Emergent properties of confined, quasi-1-dimensional transition metal chalcogenides
Physics, University of California at Berkeley
Coauthors: Thang Pham1, Sehoon Oh2, Alex Zettl2, Peter Ercius3, Marvin L. Cohen3, Chengyu Song3
1MIT; 2UC Berkeley; 3Berkeley Lab
Confining intrinsically low-dimensional materials, such as van der Waals (vdW) bonded quasi-two-dimensional compounds (exemplified by graphite, hexagonal boron nitride, and transition metal dichalcogenides) and quasi-one-dimensional vdW compounds (exemplified by transition-metal trichalcogenides (TMT)), down to “atomic thinness” can result in various degrees of additional size quantization which greatly influences their electrical, optical, magnetic, thermal, and mechanical properties.
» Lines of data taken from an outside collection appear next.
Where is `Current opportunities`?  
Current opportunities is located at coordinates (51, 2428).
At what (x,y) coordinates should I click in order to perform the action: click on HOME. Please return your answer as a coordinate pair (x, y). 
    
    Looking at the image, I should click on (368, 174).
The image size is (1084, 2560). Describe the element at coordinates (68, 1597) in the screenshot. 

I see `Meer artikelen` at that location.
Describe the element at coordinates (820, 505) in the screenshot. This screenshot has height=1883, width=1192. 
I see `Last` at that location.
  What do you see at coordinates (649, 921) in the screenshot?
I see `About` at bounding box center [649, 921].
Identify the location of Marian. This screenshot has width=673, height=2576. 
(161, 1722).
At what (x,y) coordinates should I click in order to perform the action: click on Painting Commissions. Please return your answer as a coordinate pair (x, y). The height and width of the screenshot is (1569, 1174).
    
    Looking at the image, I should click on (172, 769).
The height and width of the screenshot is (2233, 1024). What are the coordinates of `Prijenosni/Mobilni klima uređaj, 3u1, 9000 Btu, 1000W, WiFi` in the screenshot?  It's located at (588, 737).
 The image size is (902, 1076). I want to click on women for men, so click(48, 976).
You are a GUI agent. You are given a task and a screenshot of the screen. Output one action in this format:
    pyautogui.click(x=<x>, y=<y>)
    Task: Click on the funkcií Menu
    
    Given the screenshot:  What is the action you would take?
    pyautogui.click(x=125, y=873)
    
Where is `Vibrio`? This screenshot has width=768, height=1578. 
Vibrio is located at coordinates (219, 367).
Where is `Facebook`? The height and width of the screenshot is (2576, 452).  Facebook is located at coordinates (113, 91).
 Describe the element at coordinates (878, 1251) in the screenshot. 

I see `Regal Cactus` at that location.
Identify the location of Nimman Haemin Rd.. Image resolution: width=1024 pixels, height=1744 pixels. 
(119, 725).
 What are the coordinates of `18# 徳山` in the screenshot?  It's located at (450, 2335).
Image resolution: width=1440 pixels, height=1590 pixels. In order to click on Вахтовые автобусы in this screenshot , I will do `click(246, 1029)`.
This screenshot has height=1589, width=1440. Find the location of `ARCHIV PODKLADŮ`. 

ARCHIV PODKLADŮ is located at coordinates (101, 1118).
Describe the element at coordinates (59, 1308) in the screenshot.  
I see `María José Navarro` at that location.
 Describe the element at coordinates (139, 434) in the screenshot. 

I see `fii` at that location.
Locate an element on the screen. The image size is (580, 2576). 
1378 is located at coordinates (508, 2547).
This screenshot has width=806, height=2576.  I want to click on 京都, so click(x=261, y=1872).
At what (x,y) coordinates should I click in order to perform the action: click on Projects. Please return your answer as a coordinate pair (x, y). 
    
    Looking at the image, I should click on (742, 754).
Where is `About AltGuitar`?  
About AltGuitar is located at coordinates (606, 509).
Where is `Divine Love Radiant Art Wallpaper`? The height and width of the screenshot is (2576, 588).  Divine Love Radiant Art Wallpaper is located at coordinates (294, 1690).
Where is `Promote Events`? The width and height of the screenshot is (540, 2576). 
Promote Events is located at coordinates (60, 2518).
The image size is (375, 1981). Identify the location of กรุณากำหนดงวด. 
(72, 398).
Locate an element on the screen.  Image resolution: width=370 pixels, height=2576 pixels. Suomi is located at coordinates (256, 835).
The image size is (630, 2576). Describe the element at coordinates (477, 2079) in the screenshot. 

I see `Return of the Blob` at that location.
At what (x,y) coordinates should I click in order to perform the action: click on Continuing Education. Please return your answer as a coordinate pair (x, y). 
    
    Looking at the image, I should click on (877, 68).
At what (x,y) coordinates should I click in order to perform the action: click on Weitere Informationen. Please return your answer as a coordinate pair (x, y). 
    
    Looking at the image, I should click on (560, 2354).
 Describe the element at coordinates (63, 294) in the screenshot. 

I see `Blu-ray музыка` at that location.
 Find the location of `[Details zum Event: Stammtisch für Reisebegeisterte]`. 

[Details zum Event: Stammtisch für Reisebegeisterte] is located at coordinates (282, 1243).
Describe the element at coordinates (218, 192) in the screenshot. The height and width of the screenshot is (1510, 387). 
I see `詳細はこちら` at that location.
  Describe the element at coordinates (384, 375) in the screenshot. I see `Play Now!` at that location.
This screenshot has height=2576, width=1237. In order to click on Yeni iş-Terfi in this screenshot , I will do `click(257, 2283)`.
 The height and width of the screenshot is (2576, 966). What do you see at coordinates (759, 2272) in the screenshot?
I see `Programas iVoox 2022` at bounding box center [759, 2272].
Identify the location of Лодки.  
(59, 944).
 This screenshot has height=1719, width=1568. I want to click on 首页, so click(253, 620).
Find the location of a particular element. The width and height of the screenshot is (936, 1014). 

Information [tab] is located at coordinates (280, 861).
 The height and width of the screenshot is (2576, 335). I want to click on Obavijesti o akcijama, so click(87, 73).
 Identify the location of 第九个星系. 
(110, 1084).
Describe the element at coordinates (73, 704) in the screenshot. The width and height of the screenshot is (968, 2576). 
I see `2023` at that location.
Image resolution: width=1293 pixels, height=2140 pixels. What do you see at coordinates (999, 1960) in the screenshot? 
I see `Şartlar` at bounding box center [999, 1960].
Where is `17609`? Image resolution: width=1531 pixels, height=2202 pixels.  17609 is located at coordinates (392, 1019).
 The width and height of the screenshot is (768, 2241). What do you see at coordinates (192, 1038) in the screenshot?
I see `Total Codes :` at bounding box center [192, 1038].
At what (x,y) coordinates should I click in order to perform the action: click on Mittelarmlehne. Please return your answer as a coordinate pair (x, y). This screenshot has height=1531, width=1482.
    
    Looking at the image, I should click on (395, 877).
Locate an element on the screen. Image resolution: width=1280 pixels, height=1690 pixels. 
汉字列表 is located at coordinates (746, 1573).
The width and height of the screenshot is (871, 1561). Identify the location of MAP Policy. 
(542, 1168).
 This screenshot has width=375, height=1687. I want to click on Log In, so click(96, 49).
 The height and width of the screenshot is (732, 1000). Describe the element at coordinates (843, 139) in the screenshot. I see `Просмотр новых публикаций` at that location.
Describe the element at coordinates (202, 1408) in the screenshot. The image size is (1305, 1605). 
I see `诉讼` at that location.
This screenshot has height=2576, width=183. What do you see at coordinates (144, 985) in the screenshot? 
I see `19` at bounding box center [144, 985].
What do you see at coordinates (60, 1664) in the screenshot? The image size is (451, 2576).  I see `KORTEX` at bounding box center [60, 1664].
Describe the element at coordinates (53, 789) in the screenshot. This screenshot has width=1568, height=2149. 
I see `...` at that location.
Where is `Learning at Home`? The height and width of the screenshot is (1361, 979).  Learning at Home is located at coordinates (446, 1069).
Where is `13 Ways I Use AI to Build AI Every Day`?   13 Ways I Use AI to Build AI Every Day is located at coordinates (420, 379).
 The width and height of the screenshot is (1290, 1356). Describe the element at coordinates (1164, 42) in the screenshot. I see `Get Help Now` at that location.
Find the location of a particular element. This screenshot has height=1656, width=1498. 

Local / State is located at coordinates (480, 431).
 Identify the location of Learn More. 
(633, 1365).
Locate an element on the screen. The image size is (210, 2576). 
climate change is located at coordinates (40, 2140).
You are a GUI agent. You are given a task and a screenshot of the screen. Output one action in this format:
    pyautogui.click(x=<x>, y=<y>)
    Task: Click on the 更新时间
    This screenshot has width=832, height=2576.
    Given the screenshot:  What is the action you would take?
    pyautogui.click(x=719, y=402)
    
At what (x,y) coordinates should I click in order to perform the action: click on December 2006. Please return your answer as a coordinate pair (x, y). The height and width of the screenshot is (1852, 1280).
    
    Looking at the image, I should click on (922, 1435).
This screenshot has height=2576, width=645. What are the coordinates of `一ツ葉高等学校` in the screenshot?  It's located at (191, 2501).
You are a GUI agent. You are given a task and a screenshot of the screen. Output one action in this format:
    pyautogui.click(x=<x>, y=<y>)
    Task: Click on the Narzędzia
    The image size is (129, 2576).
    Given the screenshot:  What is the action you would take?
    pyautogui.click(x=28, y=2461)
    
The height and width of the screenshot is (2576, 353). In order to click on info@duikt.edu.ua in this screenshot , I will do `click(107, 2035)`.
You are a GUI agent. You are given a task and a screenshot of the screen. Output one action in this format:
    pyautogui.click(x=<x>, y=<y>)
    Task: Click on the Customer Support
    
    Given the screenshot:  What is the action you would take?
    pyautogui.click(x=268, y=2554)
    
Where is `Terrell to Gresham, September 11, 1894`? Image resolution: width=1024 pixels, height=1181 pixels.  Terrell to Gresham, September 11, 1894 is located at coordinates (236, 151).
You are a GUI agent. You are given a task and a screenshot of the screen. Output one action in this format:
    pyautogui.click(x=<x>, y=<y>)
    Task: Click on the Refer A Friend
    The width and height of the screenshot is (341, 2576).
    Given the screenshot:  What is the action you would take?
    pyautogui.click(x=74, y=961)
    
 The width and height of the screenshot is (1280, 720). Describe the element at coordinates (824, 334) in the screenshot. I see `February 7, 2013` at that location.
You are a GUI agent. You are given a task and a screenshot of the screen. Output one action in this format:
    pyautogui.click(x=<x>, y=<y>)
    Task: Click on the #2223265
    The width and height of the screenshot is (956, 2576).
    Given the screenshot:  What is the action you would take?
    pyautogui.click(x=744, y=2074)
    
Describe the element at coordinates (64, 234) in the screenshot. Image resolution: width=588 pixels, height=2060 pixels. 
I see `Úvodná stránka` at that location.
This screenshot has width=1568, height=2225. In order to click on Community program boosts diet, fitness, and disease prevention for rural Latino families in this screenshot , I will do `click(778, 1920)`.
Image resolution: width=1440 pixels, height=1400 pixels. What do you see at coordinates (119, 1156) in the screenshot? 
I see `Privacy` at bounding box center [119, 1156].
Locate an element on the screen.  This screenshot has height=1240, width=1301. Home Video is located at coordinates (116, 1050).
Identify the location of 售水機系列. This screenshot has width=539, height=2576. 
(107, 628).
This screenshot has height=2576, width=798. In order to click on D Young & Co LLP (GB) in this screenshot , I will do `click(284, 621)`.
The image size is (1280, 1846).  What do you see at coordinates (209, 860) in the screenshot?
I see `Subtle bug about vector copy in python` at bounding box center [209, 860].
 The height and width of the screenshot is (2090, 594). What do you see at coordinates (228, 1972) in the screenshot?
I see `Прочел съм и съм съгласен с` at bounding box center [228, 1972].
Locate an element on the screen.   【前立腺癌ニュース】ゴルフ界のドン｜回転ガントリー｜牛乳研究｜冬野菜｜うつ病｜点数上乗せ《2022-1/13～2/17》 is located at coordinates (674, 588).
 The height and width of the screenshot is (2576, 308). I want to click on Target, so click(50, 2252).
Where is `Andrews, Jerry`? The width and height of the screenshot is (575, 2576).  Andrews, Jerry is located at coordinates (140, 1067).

However, the instability of quasi-1-D vdW materials at “atomic thinness” has hindered the progress of isolating and studying their properties. Here, we report advancements in the synthesis and structural characterization of TMT and related structures within the hollow cores of multiwall carbon nanotubes (MWCNT). The MWCNT sheath simultaneously confines the chains, prevents oxidation in air environments, and facilitates characterization via scanning transmission electron microscopy. Together with complementary density functional theory calculations, we have found several emergent phenomena in these confined structures. NbSe3 reveals static and dynamic structural torsional waves, HfTe3 undergoes a trigonal prismatic rocking distortion concomitant with a metal-insulator transition, and Hf2Te9, a heretofore unknown vdW-bonded segmented linear chain, shows an emergence of topologically nontrivial spin-polarized states. These initial studies lay the groundwork necessary to study material systems at their fundamental limits and highlights the emergent properties waiting to be uncovered.